Zaklinacze roślin

Kew Gardens wysyłają do dziś ekspedycje w najdalsze zakątki globu. Już nie na chwałę Imperium i ku uciesze królewskich ogrodników. Teraz chodzi o ratowanie ginących gatunków.

31.07.2018

Czyta się kilka minut

 / JUSTIN TALLIS / AFP / EAST NEWS
/ JUSTIN TALLIS / AFP / EAST NEWS

To jeszcze nie jest strumień świadomości. Na razie Virginia Woolf uważnie patrzy na świat. Choć jej obserwacje wydają się z początku dziwnie chaotyczne, po kilku stronach opisy kolorów, świateł i cieni, rytm kształtów i poruszeń zaczynają składać się w roziskrzoną słońcem impresjonistyczną całość.

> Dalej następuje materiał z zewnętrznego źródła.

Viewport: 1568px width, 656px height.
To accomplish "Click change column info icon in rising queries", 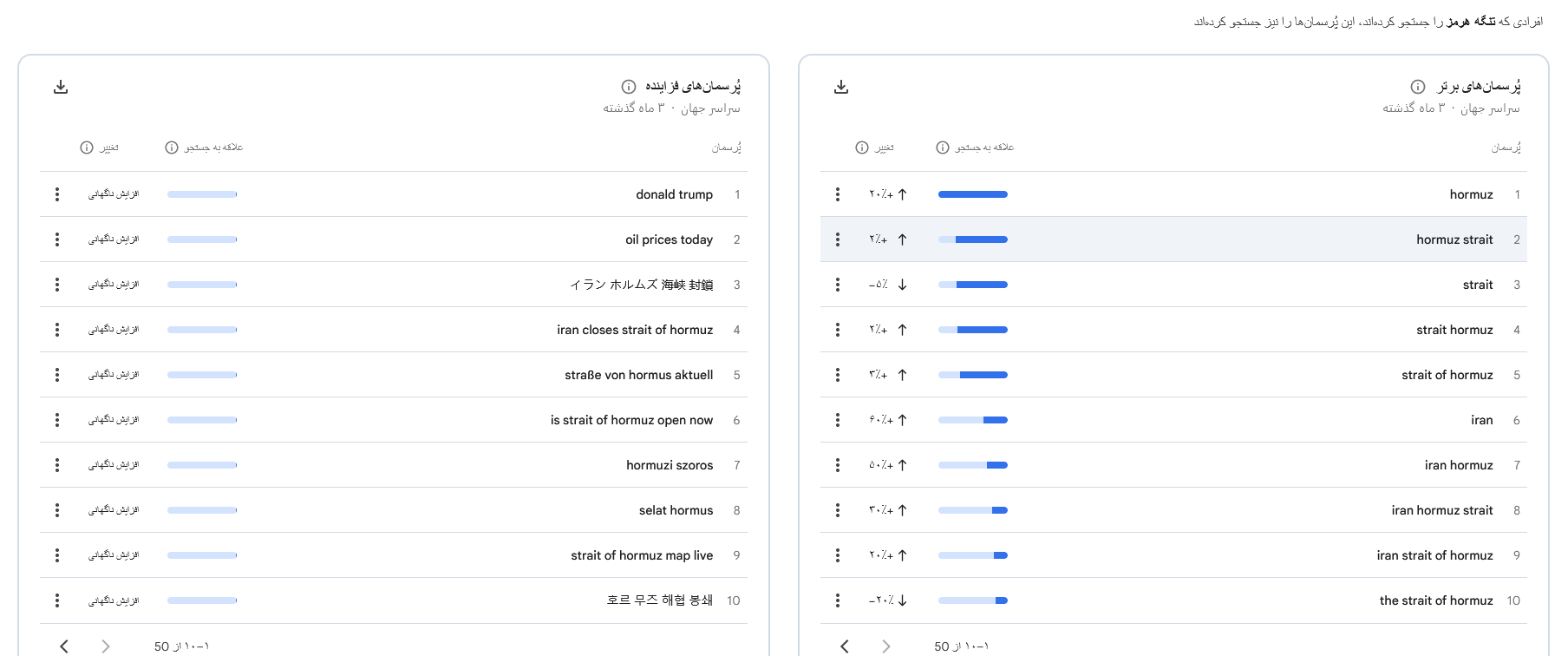I will [x=87, y=148].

W króciutkim opowiadaniu „Kew Gardens” wszystko dzieje się w pobliżu rabaty „w kształcie owalu”, z której „wznosiła się setka łodyg, w połowie wysokości rozszerzających się w sercowate albo językokształtne liście, na szczycie zaś rozkwitających w czerwone, niebieskie lub żółte płatki, poznaczone na powierzchni plamkami barw, a z mroku ich czerwonych, niebieskich albo żółtych gardzieli wyrastały proste słupki, szorstkie od złotego pyłku i lekko spłaszczone na końcach. Płatki były na tyle obfite, by rozwiewała je poranna bryza, a kiedy się poruszały, jeden przekazywał drugiemu czerwony, niebieski i żółty blask, plamiąc cal brązowej ziemi pod spodem najmisterniejszymi barwami”.

W okolicach mekki

Jest upalny lipcowy poranek w Londynie. Wokół owalnej rabaty – odmalowanej przez Woolf z zaskakująco niskiej, jakby owadziej perspektywy – krążą mężczyźni, kobiety i dzieci; wewnątrz, po liściu, nad drobinkami ziemi pełznie ślimak, w pewnej chwili wstrzymany w mozolnej wędrówce przez kanciastego pasikonika. Kiedy byłam w Kew Gardens po raz pierwszy, na rabacie rozkwitały całkiem inne, majowe kwiaty. Podczas mojej ostatniej wizyty w promieniach sierpniowego słońca więdły płatki mieniących się najmisterniejszymi barwami róż. A mimo to nie było wątpliwości, że poruszam się motylim zygzakiem po tym samym ogrodzie, który angielska pisarka sportretowała tuż po Wielkiej Wojnie, a który powstał w roku 1840, dzięki inicjatywie Królewskiego Towarzystwa Ogrodniczego.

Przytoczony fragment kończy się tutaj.